In RELENTLESS GROWTH: Cultivating a Chef’s Mindset for Professional Fulfillment, executive chef and hospitality consultant Franck Desplechin begins with a story about applying for a position as head pastry chef at a resort in Hawaii despite a rather significant challenge: “I had to find a way to convince [the general manager] I was the right person for the job—minus the ability to speak, understand, or write the language.” He got the job, and attributed his success to “a bulletproof mindset, a refusal to accept failure, an obsessive unwillingness to give up, and, let’s be honest, an awful lot of luck.”

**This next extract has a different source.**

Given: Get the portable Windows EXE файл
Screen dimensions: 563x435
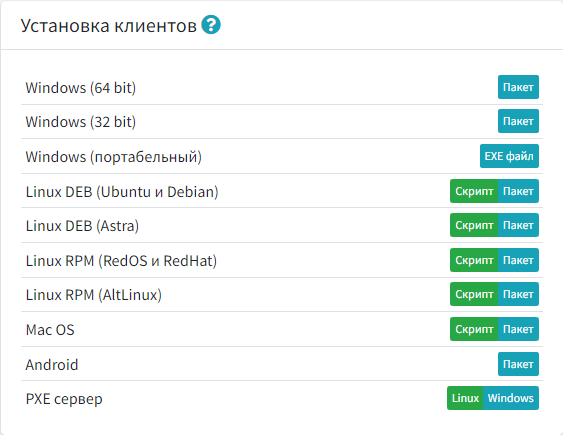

The entire 225-page book follows this formula. Desplechin tells a story in a few paragraphs, and the rest of the chapter expounds on the leadership lessons that he learned from the experience. “Growth as an art demands that we look at life differently, that we see the beauty in failure or find the lesson in struggle,” he explains. Yet Desplechin also paints a self-portrait as a person who found his life’s passion early (he dropped out of school at 14 to work in restaurant kitchens) and obsesses over perfection. His advice can only be usefully adopted by people equally fixated on success (and whose passions, like cooking, allow them to earn a good living).
Most of his stories are about the challenges he faced in various chef posts throughout his career, but all the stories are incomplete. He describes the challenges yet never goes into details about how he overcame them. Instead, he gives general advice: “True adaptability begins when you learn to embrace disruption rather than resist it,” and “when you shift your mindset to view disruption as a catalyst for innovation and opportunity, you unlock your potential to lead with vision.”
The problem is, Desplechin’s stories are much more interesting than the often-anodyne lessons he derives from them. Also missing is the personal element. What room does obsession with professional growth leave for a personal life? Desplechin mentions only in passing that he met his wife when he took a new job (she was on the marketing staff), and only at the end of the book does he bring up his children. They arrive after he has shifted from being an executive chef to a consultant. In the book’s final pages, he writes that, without that career change, “I would not have had the chance to spend these precious, transformative years raising my two daughters.” This seems to contradict the rest of the book’s philosophy, but RELENTLESS GROWTH is still a nice read for its target audience.
As the title suggests, Franck Desplechin’s RELENTLESS GROWTH: Cultivating a Chef’s Mindset for Professional Fulfillment is a well-written book best suited for people obsessed with success.